▸ DOCUMENT PASSAGE:
=======
England star David Willey has represented his country a total of 83 times in white ball cricket, recently becoming the 58th player to earn 50 ODI caps.
Willey also captains Yorkshire in the T20 Blast, having firmly cemented himself as one of England's leading short-form cricketers.
However, things could have been so different for the 31-year-old, who has had to battle back from a number of setbacks, including a potentially career-ending injury.
Willey first made his name at Northamptonshire, following in the footsteps of his father Peter, who spent the majority of his career there.
In a video produced by Vertu Motors, Willey said: "My Dad played cricket for England and for me to pull on that shirt was pretty special.
"You play in your garden as a kid and [then you're] playing in World Cups for your country. To do that for as many games as I have, I'm honoured and proud of what I've achieved."
As a left-arm quick capable of swinging the ball and an aggressive, ball-striker at the top of the order, Willey excelled for Northamptonshire in the shorter formats and was key to their 2013 T20 Cup triumph.
However, a stress fracture in his back was discovered the following season, ruling him out of action for a large part of the campaign.
The following year, Willey also spent time out with a shoulder problem he later told the Guardian was "related to [the] stress problem in my lower back".
The all-rounder soldiered on, earning that first England cap in 2015 and also agreeing to join Yorkshire for the 2016 season.
However, Willey suffered further injury problems at Yorkshire, including several issues with his shoulder.
Opening up about his struggles, Willey added: "The way I play my cricket, everything is done at 100mph.
"I was never the most talented or gifted but I have always had to work hard. I have had to really work on my skills to play at the highest level.
"I had suspicions that I had a bit of a back problem. [Scans] revealed a 50% stress fracture in my lower back.
"Working with the physio, S&C (strength and conditioning) and bowling coach not only gives me reassurance, but it's also there in front of me that I'm heading in the right direction."
=======
▸ EXCERPTED RECORDS:
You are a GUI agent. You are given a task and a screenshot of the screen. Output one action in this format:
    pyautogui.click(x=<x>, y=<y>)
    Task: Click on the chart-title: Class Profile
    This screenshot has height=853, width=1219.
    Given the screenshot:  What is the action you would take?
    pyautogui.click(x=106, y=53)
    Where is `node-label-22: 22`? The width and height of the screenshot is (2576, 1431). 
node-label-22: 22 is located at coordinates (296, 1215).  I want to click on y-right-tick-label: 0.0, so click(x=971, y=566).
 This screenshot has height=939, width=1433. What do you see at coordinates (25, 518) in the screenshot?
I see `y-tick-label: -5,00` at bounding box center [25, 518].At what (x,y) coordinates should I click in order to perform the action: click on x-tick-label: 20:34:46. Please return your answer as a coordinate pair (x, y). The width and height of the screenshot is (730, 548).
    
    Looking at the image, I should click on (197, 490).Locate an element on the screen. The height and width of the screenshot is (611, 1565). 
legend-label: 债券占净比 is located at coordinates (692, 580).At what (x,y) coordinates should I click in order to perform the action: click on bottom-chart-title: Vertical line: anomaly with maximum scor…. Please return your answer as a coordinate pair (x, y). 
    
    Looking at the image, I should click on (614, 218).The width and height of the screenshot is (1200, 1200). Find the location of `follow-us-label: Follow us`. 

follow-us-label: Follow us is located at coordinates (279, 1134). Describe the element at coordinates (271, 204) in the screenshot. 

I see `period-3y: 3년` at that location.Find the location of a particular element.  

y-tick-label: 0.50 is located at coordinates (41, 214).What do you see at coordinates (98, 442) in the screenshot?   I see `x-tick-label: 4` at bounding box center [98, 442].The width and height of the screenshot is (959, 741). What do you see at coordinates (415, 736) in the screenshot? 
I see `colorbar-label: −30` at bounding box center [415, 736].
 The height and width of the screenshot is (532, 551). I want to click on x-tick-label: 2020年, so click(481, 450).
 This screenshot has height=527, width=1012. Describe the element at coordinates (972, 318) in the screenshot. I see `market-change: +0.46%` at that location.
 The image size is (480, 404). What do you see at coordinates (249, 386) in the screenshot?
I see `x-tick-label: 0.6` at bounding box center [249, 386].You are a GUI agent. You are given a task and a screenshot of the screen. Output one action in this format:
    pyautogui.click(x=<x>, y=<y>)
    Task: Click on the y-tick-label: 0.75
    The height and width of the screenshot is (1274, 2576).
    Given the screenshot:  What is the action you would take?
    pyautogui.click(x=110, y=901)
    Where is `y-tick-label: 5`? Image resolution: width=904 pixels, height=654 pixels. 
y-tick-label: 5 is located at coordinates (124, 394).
=======
▸ THE PROBLEM:
In the article about David Willey, what did scans reveal in his lower back?

▸ RESULT OF THIS EXERCISE:
A 50% stress fracture.